Vera, professora de aritmética e amores não resolvidos, calcula o ângulo do olhar de Edu: “Paixão é equação de quinto grau”, sussurra, enquanto corrige ditados com mão trêmula. Seu caderno vermelho guarda teoremas: “A hipotenusa do desejo é sempre mais longa que o afeto”.
Marisa, das panelas e das horas roubadas, mistura Epicuro no caldo: “Felicidade cabe numa tigela de sopa”.
Sua colher de pau governa o caos — enquanto o mundo desaba, ela refoga cebolas e ensina: “Até Arthur Rimbaud sorri com o cheiro de alho”.
E no centro, Agatha Christie, a gata preta de olhos âmbar, que recolhi na Praça da República numa quarta-feira de Cinzas, observava como um sussurro de Heráclito mapeia de outro jeito: “Ninguém entra duas vezes no mesmo cortiço”. Ela sabia que a fome era um mistério melhor que seus pensamentos mudos.
Naquela noite de segunda-feira, quando o samba descia o morro de Santa Teresa, nossas vozes se fundiam: Edu citava Blake e Rimbaud entre um acorde e outro; Brasil Barreto roubava de Ginsberg versos para vender no sinal; Marquinho denunciava o capital entre atos da peça que recitava; Vera escrevia cartas de amor que ninguém lia; Marisa temperava o caos com orégano.
E eu, Anísio, pensava: a harmonia é um acidente de percurso — como quando Lucrécio e um pagodeiro encontram-se no mesmo verso e embrulham o universo no mesmo ritmo.
No fim, Agatha Christie sumiu entre telhas, levando consigo nosso único enigma resolvido.

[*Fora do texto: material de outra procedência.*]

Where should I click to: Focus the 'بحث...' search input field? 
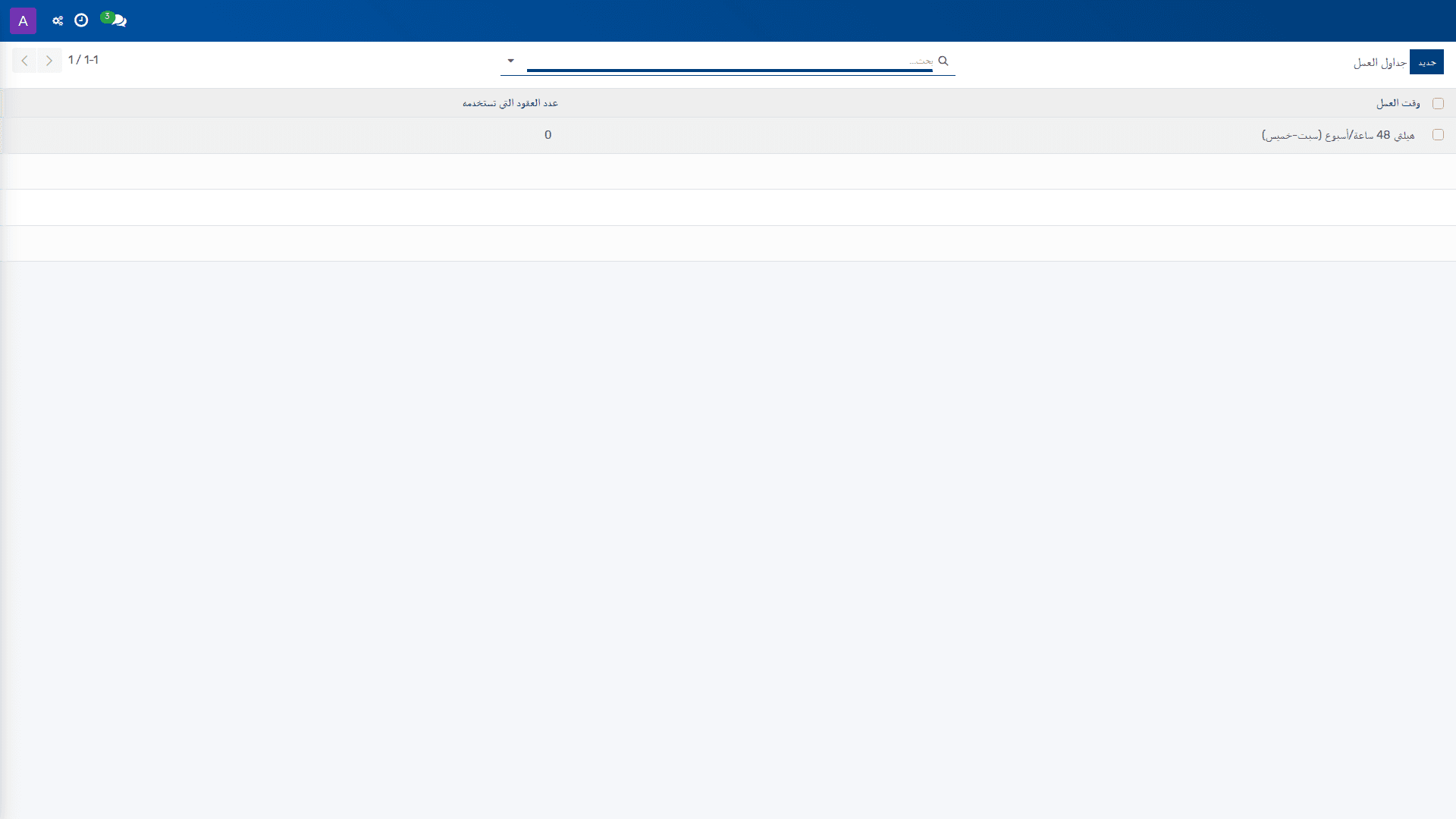(x=730, y=61)
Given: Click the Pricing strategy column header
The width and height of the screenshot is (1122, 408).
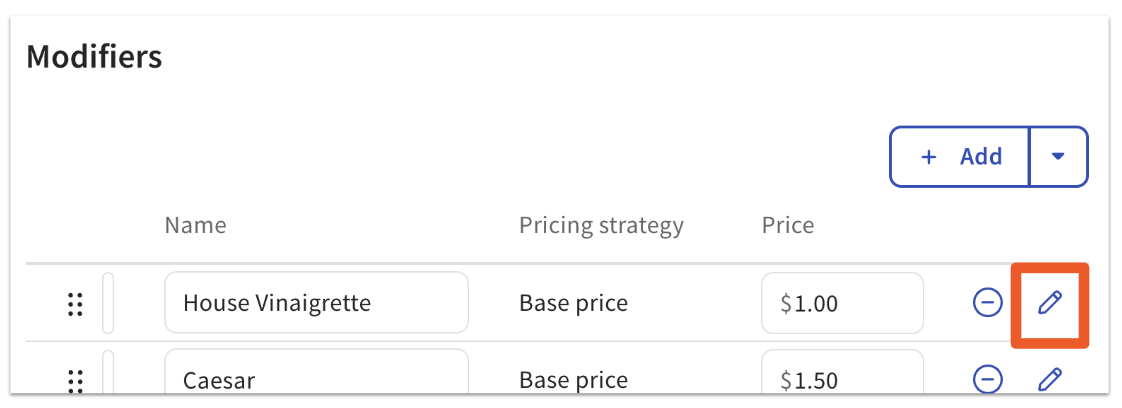Looking at the screenshot, I should coord(601,225).

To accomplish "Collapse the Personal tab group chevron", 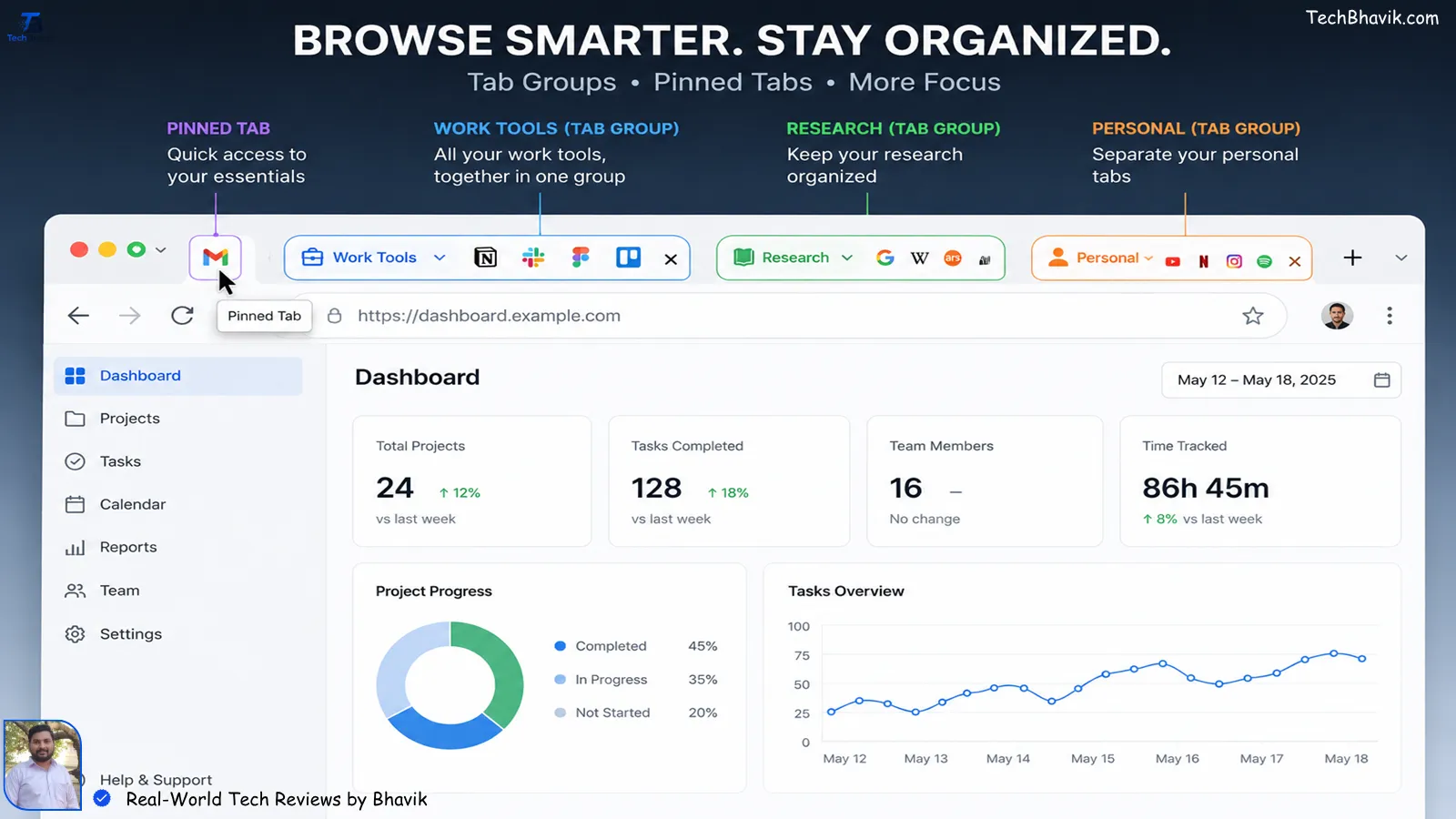I will point(1148,258).
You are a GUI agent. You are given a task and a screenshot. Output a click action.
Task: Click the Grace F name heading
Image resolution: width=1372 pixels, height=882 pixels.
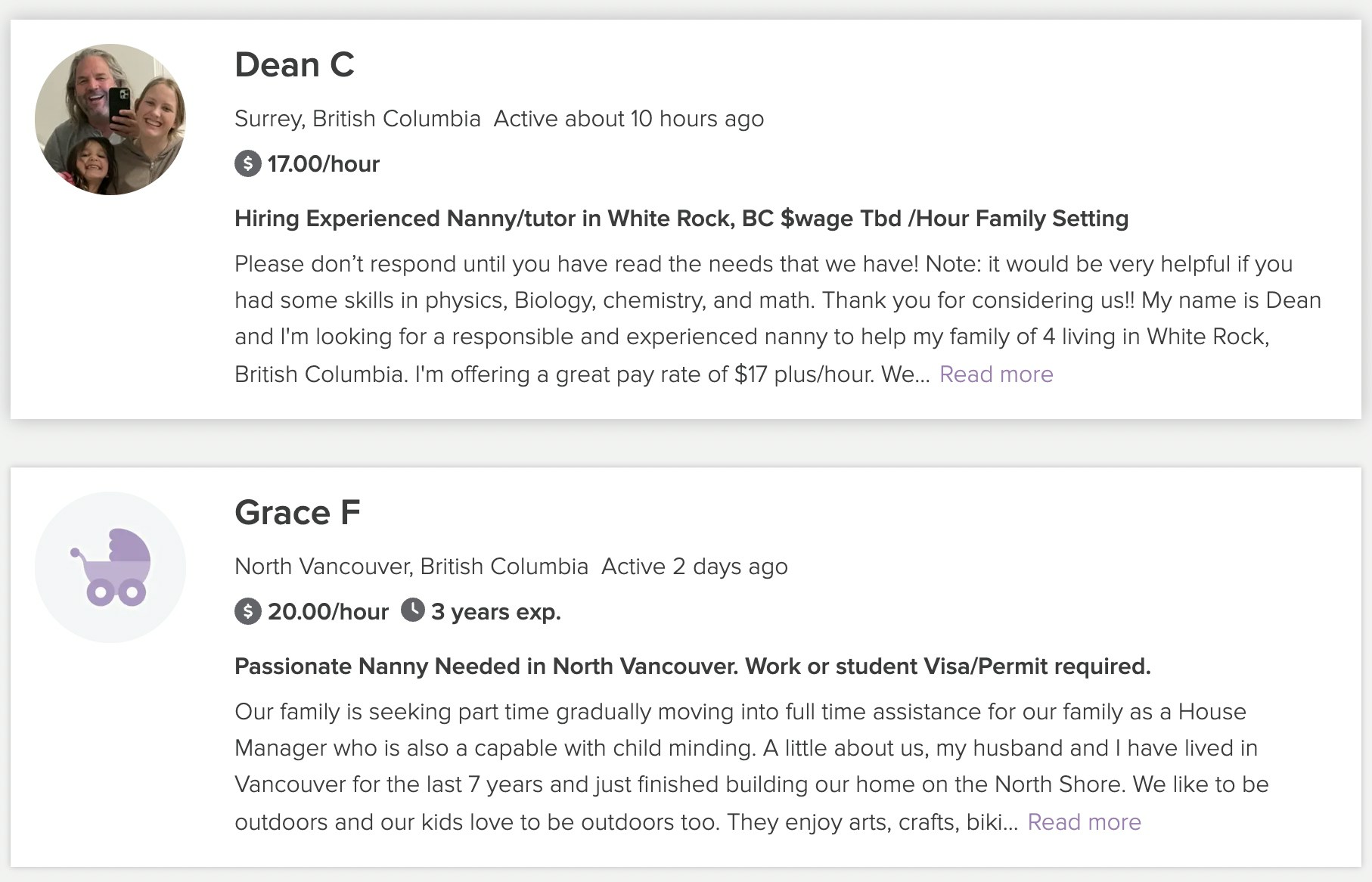[x=297, y=513]
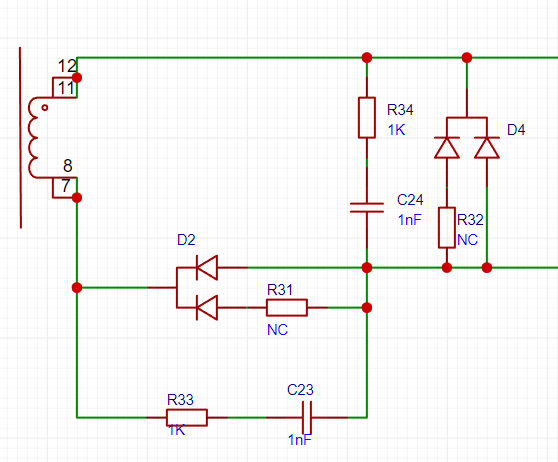Click the D4 designator label

tap(516, 130)
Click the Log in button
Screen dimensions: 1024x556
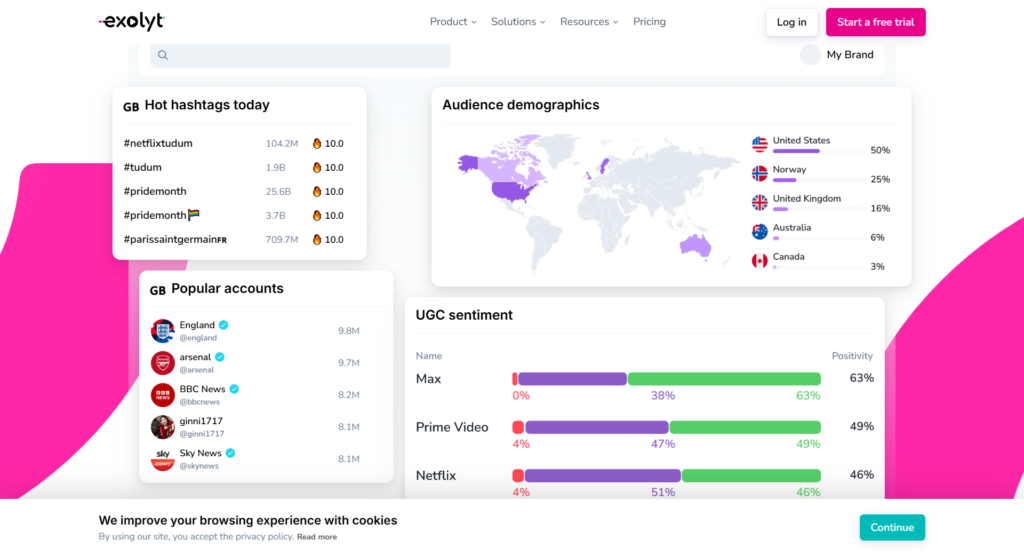point(791,22)
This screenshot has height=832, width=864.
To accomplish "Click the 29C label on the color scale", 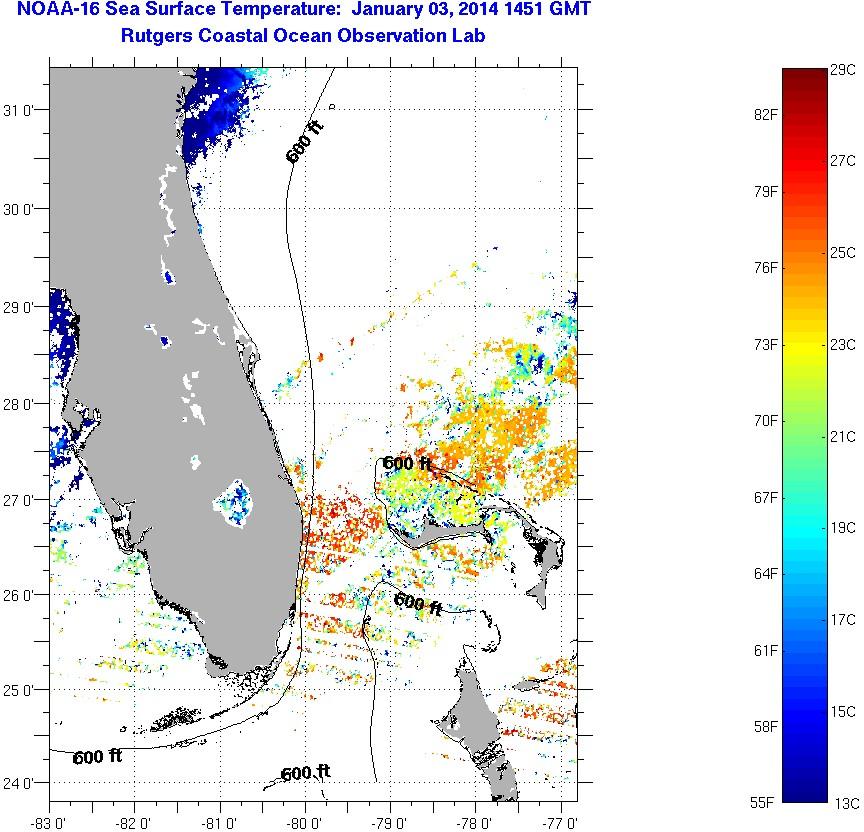I will coord(843,69).
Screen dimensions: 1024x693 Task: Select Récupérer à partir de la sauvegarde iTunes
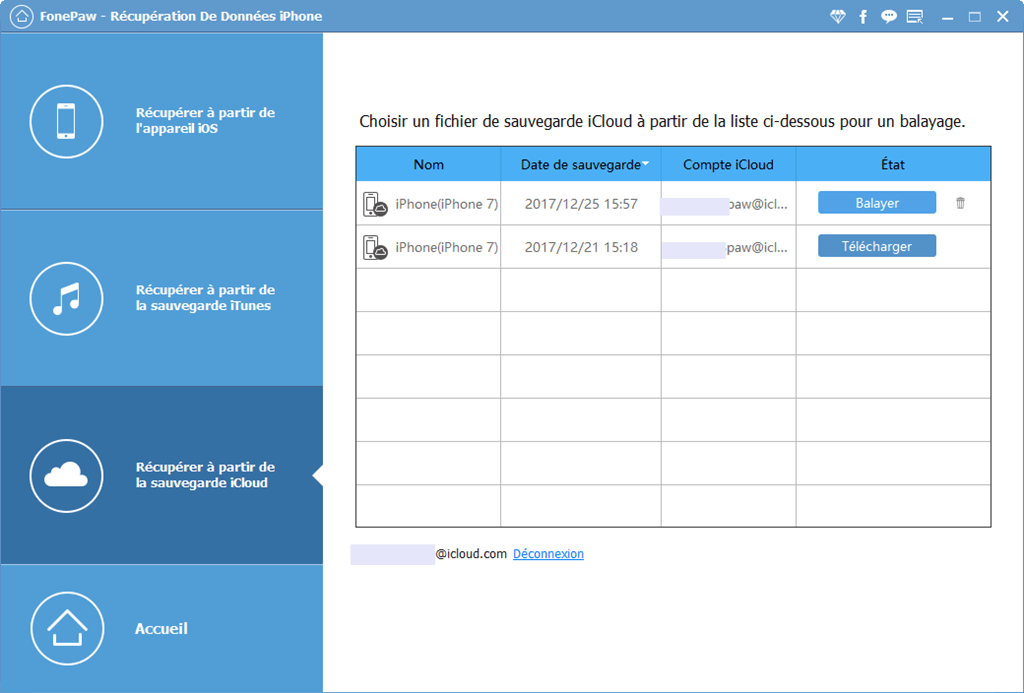tap(205, 298)
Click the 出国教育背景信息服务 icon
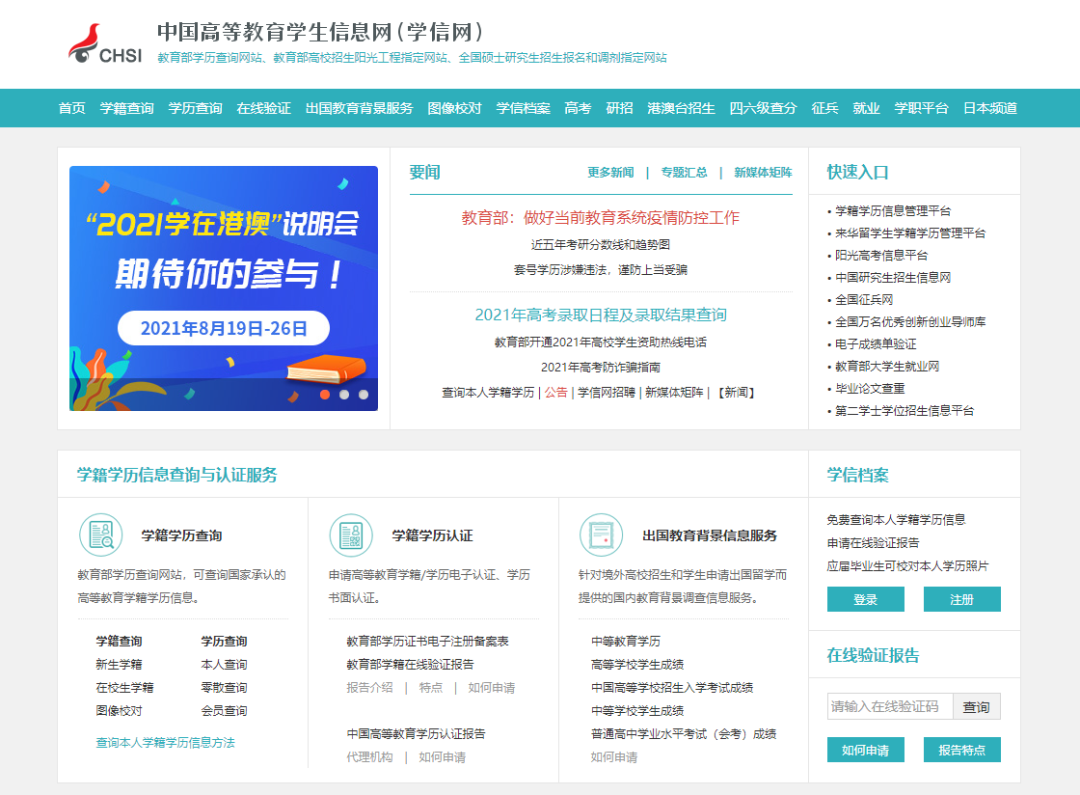1080x795 pixels. pos(601,535)
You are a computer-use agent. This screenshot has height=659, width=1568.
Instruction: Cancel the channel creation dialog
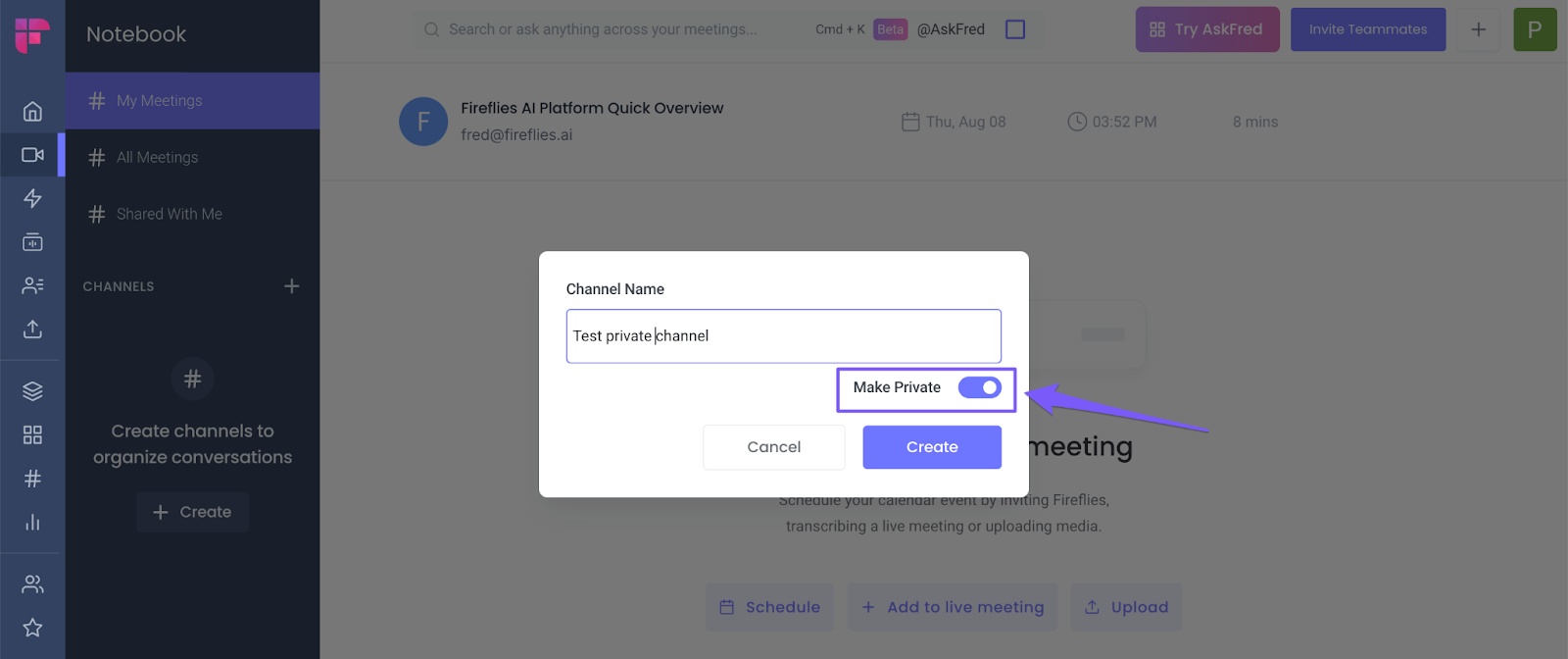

Ficamos nós, os incompletos, sabendo que a filosofia cabe num grão de sal como aquela vez — desde que a sopa não esfrie e a utopia seja recheada todo dia, como pão velho que teima em virar torrada.
(P.S.: Zé dos Bichos, o dono da cabeça de porco, nunca apareceu, e ninguém jamais o viu. Dizem que é um traficante de animais disfarçado de gata preta de olhos âmbar. Mesmo assim, ninguém jamais confirmou.)